DESCRIPTION OF THE TASK
Copying rule for the data below: pictures stay out, and only the lines from the one with "Instruction: Select 川内昭彦(Mail)" down to the one with "Image resolution: width=717", inclusive, are repeated exactly.

DATA SHOWN
"""
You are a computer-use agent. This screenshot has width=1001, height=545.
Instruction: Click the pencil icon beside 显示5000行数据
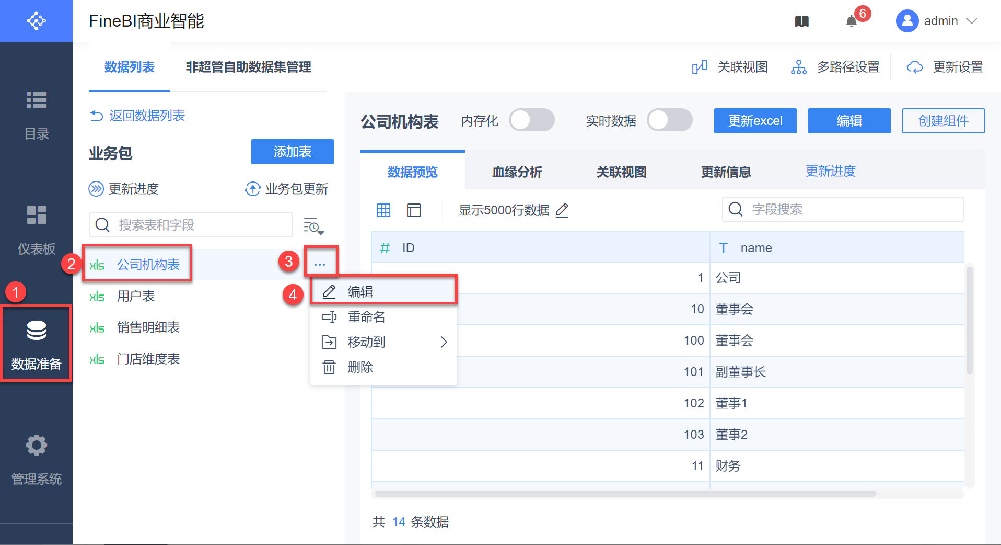tap(562, 210)
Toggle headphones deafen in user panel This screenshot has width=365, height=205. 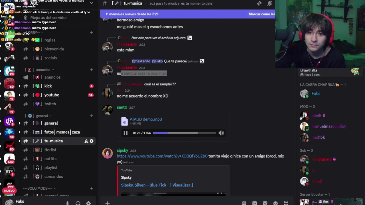78,203
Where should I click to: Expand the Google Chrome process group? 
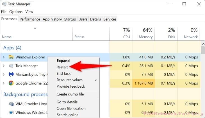coord(4,83)
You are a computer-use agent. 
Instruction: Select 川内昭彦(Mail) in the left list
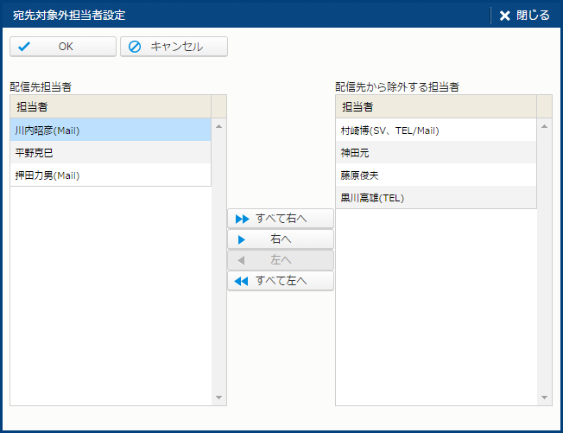click(x=111, y=131)
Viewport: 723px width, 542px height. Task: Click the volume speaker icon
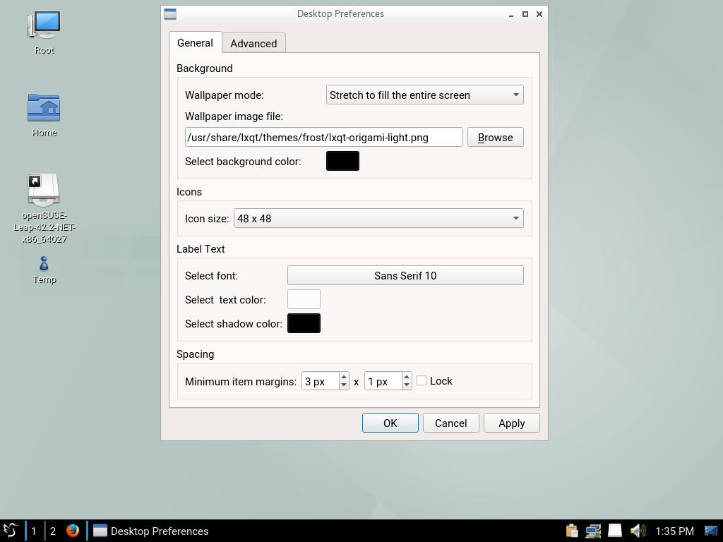pos(637,531)
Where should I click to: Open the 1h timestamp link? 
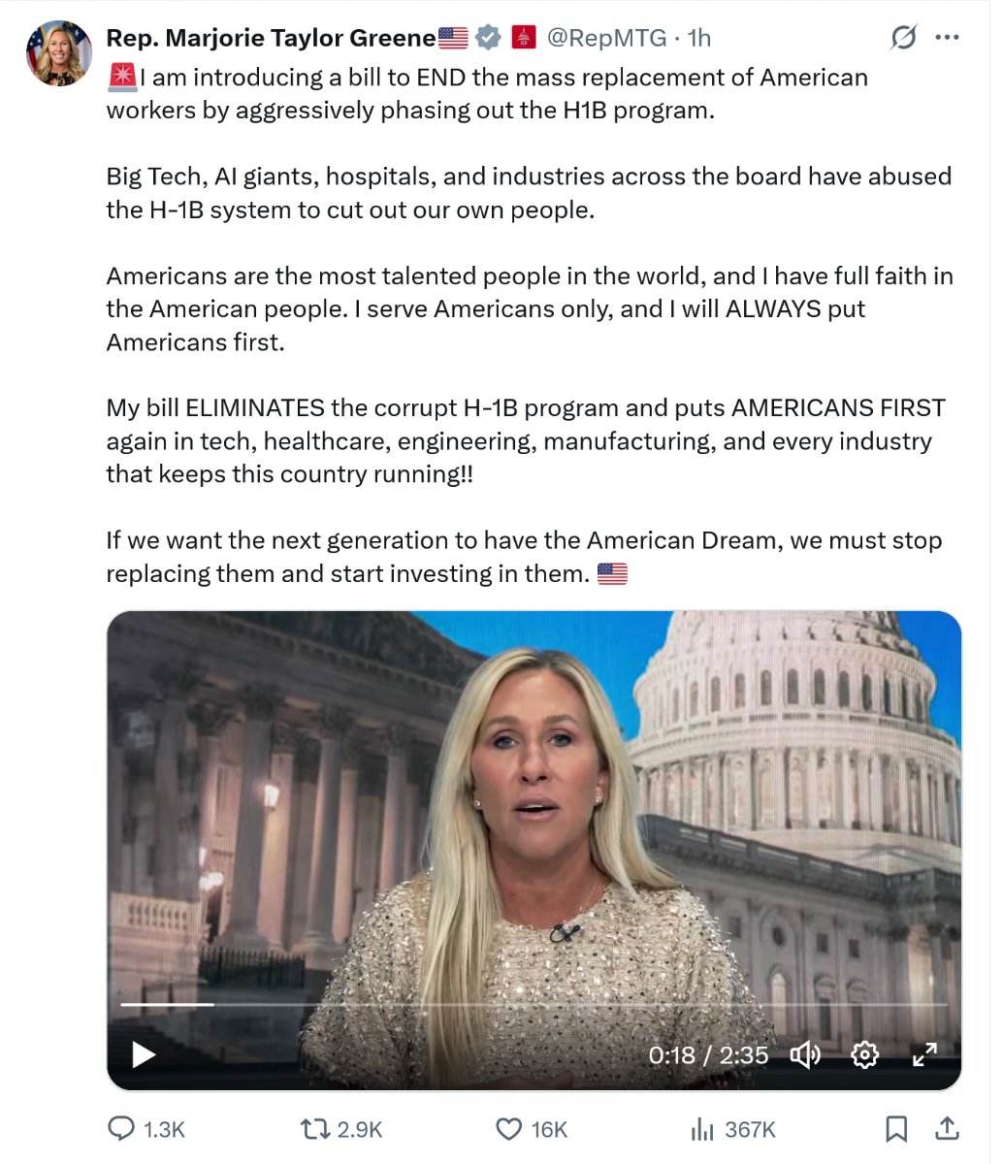(x=699, y=38)
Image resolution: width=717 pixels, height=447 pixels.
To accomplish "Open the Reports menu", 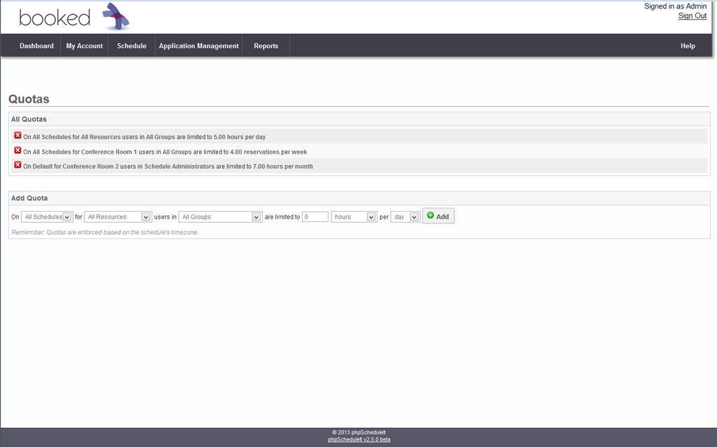I will [266, 46].
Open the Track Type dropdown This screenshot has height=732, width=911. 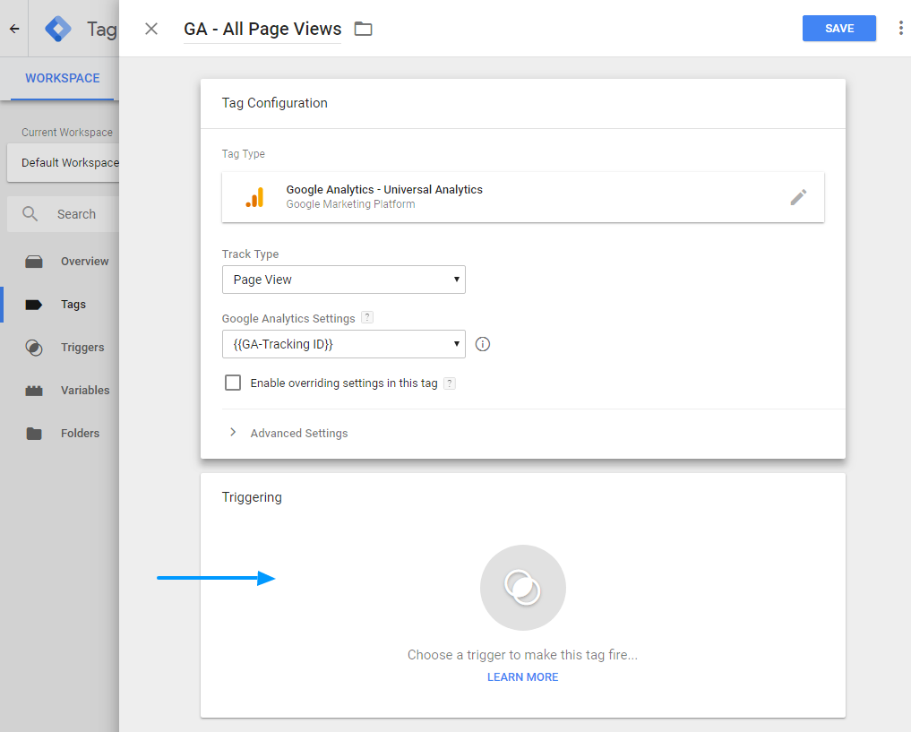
"""
WRITTEN SOLUTION
Instruction: Select 川内昭彦(Mail) in the left list
click(x=111, y=131)
Viewport: 723px width, 542px height. Task: Click the volume speaker icon
pos(637,531)
Where should I click to: Open the 1h timestamp link? 
(x=699, y=38)
Image resolution: width=717 pixels, height=447 pixels.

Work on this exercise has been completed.